Bug 14677 - Handling of Generalized time doesn't work with seconds or higher precision
Summary: Handling of Generalized time doesn't work with seconds or higher precision
Status: NEW
Alias: None
Product: Samba 4.1 and newer
Classification: Unclassified
Component: AD: LDB/DSDB/SAMDB (show other bugs)
Version: 4.13.5
Hardware: x64 Linux
: P5 normal (vote)
Target Milestone: ---
Assignee: Jennifer Sutton
QA Contact: Samba QA Contact
URL:
Keywords:
Depends on:
Blocks:
 
Reported: 2021-03-22 22:55 UTC by Lőrinc Száray
Modified: 2021-03-24 21:38 UTC (History)
1 user (show)

See Also:


Attachments

Note You need to log in before you can comment on or make changes to this bug.
Description Lőrinc Száray 2021-03-22 22:55:25 UTC
I'd like to report a bug in the Samba 4 LDAP interface.
Versions I've tried and the bug is existent: 4.9.5 (debian package 2:4.9.5+dfsg-5), 4.13.5 (debian package 2:4.13.5+dfsg-1)

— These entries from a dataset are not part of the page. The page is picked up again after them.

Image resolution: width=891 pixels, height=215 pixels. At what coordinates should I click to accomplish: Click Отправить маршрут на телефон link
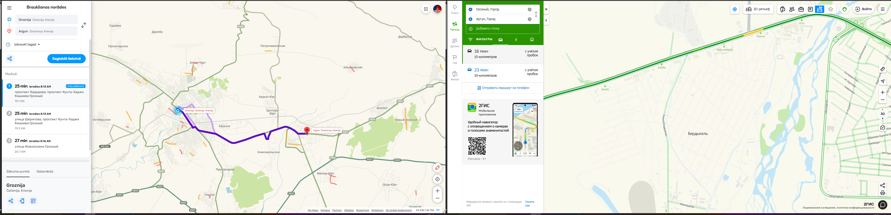pos(503,88)
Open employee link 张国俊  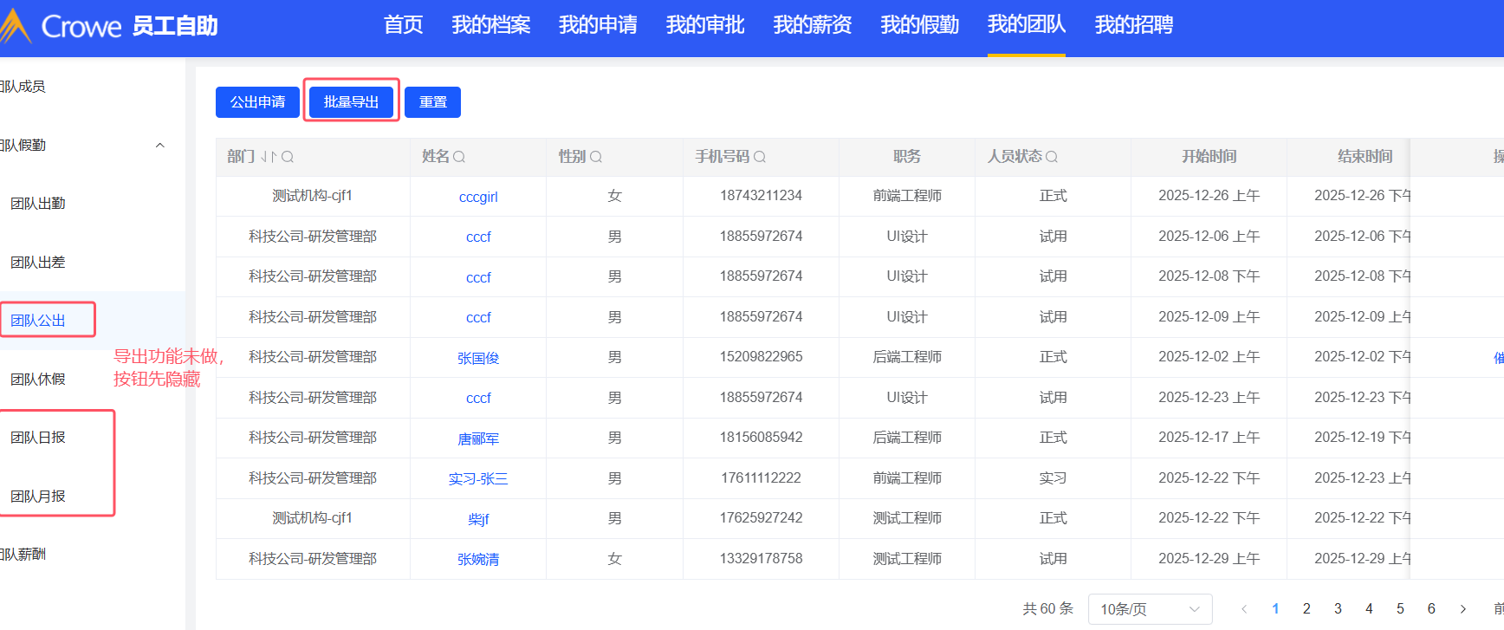click(x=478, y=358)
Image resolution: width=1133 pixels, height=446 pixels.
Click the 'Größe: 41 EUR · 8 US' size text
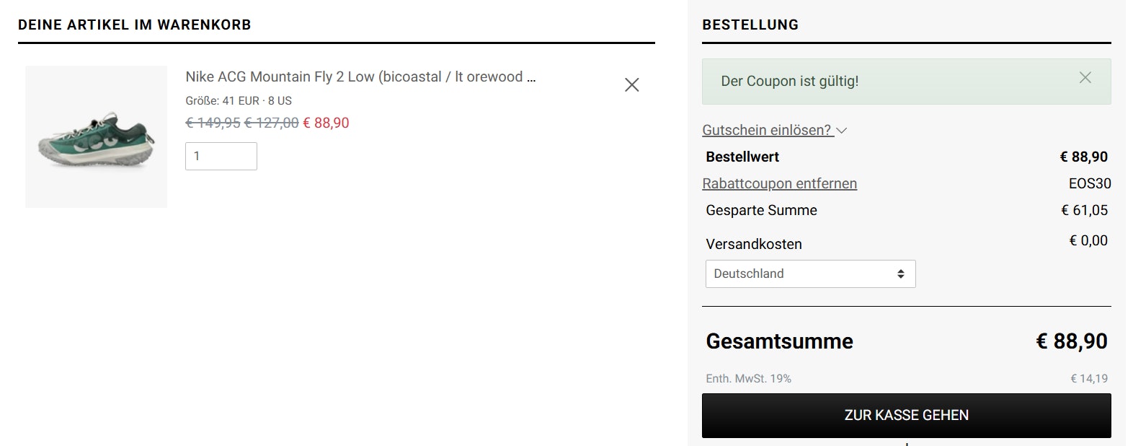point(239,101)
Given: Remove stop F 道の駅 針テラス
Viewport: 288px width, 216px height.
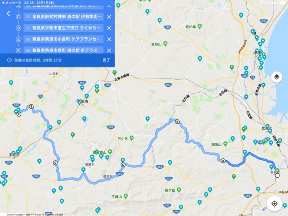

I've extended the default schema with an attribute with the type of Generalized-Time (attributeSyntax: 2.5.5.11). If I want to set it's value trough the LDAP interface, I get an error: LDAPInvalidAttributeSyntaxResult - 21 from the server. I've tried many formats, which pass the format requirements, including what works in a Microsoft AD: "20171203081334.0Z" (without the quotation) and what works OpenLDAP: "20171203081334Z" (without the quotation). I've tried values already in Samba, set by Samba, like creation times, etc. I've also tried to add the time zone in the generalized time syntax, but that doesn't work either. Also tried with different clients (python3 ldap3 lib, Apache Directory Studio).

During experimentation, I found out that if I reduce precision to the minutes, it works: "201712030813Z" (without the quotation) is accepted.

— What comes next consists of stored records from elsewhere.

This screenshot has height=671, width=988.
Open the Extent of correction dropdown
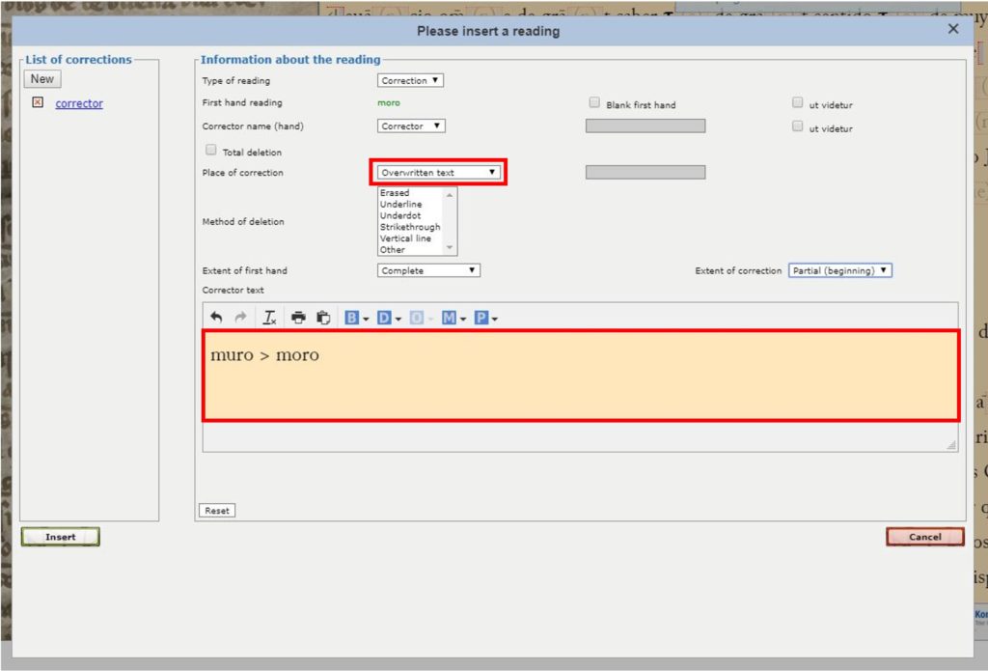[839, 270]
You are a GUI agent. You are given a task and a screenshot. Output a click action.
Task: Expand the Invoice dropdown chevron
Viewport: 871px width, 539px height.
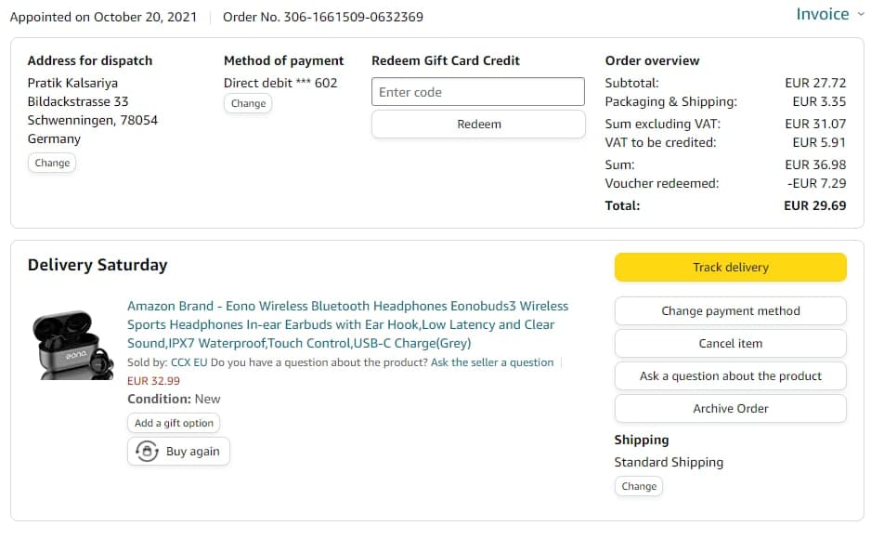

The expected behavior would be for Samba to accept generalized time syntax, for our purposes at least to the seconds.
Comment 1 Douglas Bagnall 2021-03-23 20:47:33 UTC
We would prefer you check on a supported version.

Having said that, it looks like the culprit is ldb_val_to_time() where nothing has changed for some time, so recent versions are likely affected.
Comment 2 Douglas Bagnall 2021-03-23 20:53:02 UTC
"201712030813Z" fails because we do 

		if (v->data[14] != '.') {
			return LDB_ERR_INVALID_ATTRIBUTE_SYNTAX;
		}

expecting always a '.'.

We try to ignore fractions of a second, but we do seem to parse seconds.

I will look into it.
Comment 3 Douglas Bagnall 2021-03-23 22:19:07 UTC
Sorry, last comment was about OpenLdap style "20171203081334Z".

"201712030813Z" (without seconds) will be interpreted as a 2-digit year, that is 2020-17-12, which is obviously invalid as a date, so succeeding with that is bad.